TASK TO COMPLETE: Scan the entries below for the word "Close" and copy every line where it turns up.

TASK INPUTS:
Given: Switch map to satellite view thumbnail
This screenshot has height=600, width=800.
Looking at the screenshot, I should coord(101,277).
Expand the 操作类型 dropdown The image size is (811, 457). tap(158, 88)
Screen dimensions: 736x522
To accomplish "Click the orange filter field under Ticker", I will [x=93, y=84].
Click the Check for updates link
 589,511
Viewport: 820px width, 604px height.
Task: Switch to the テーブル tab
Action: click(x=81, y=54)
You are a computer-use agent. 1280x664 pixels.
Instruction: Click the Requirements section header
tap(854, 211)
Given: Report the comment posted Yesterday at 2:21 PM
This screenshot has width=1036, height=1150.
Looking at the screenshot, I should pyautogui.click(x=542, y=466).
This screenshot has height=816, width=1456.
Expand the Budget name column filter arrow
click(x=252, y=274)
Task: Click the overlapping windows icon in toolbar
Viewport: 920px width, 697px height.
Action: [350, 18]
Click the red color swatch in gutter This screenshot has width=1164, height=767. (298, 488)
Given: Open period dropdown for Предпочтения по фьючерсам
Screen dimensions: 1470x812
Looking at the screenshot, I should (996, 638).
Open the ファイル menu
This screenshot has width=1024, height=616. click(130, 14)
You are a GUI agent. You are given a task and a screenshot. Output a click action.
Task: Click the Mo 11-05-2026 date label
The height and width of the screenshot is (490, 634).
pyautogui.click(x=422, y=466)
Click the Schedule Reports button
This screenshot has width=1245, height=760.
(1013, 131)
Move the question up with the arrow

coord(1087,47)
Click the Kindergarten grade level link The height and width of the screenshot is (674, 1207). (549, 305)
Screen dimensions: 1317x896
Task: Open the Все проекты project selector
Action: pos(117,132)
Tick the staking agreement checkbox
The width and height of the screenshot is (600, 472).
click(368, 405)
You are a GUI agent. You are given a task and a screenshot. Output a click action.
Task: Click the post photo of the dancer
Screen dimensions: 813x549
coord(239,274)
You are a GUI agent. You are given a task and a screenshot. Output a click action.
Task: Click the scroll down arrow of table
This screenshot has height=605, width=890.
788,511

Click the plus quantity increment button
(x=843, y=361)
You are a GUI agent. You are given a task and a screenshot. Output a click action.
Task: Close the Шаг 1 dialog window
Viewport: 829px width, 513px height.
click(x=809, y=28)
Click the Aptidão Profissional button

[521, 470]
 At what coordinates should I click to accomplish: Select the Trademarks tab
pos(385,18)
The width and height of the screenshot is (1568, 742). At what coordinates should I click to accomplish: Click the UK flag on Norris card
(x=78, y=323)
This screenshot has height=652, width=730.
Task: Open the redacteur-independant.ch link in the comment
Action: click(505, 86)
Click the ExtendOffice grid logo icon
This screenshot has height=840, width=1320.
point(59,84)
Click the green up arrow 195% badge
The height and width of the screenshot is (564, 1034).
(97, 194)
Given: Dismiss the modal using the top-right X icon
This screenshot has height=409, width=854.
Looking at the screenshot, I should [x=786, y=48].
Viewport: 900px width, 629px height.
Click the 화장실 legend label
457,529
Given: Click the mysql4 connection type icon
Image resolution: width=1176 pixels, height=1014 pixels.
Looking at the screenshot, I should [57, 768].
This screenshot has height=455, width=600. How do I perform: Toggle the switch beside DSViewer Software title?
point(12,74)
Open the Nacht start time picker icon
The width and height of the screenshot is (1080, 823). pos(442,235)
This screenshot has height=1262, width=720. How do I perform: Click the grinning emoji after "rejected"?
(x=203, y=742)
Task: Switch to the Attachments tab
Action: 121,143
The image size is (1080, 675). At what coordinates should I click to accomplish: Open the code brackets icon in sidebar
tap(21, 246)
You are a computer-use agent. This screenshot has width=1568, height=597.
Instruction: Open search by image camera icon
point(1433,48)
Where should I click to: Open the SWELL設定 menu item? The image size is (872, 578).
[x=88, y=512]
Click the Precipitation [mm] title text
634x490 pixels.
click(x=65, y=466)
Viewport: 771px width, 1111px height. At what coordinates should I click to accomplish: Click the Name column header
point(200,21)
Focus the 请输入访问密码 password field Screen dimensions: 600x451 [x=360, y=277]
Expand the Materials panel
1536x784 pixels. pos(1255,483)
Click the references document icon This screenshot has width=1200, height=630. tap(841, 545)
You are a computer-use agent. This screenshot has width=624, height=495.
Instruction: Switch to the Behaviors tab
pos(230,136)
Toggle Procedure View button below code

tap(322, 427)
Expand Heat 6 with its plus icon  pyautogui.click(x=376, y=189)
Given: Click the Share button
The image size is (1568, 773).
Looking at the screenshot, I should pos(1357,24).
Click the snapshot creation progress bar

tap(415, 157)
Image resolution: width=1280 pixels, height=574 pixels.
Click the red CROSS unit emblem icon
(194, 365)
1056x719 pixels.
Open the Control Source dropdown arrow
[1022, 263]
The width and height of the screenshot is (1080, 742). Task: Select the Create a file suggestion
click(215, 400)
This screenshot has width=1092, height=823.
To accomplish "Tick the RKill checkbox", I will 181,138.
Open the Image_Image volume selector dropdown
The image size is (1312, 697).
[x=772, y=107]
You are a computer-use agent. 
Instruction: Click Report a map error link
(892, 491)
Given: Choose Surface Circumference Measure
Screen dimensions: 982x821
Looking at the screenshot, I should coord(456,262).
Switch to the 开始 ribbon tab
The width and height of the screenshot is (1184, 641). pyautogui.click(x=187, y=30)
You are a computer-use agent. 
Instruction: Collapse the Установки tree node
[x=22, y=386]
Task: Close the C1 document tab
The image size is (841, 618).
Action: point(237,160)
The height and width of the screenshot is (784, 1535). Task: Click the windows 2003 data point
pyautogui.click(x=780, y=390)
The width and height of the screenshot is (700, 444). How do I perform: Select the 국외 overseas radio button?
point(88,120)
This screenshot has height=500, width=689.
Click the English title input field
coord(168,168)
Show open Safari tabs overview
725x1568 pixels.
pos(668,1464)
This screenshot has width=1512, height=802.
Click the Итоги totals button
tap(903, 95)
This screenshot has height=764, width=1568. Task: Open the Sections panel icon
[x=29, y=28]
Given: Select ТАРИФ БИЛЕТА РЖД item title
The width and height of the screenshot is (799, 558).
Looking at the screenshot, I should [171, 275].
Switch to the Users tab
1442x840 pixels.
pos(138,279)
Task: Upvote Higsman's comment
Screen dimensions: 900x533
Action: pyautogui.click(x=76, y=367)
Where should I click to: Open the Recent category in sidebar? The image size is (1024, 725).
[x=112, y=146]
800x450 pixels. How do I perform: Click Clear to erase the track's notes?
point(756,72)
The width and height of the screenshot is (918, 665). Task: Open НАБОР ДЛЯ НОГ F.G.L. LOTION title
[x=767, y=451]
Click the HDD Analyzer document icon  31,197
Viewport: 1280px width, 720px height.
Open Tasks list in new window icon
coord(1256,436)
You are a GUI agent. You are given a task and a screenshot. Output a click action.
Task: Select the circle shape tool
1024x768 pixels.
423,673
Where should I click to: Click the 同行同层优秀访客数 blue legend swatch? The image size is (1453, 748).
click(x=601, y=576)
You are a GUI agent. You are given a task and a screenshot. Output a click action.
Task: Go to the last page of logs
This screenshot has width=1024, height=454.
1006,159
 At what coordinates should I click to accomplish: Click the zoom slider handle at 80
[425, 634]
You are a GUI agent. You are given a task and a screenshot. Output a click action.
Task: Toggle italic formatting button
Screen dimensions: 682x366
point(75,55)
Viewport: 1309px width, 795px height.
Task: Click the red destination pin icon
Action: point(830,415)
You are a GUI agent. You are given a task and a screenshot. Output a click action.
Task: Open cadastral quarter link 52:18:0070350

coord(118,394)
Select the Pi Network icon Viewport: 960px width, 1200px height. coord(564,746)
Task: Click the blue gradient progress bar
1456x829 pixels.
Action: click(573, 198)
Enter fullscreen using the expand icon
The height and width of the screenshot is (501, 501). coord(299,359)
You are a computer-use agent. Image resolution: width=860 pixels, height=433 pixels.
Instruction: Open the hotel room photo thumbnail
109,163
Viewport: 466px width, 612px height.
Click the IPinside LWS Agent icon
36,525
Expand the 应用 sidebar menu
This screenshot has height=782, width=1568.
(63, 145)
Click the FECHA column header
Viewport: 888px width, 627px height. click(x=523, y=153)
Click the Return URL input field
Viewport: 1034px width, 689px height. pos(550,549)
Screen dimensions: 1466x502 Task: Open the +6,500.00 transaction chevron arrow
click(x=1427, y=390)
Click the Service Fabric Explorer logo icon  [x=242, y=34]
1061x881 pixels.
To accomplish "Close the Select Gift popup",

RESPONSE FOR THIS EXERCISE:
Task: Close the Шаг 1 dialog window
Task: Close the C1 document tab
To accomplish "Close the Select Gift popup",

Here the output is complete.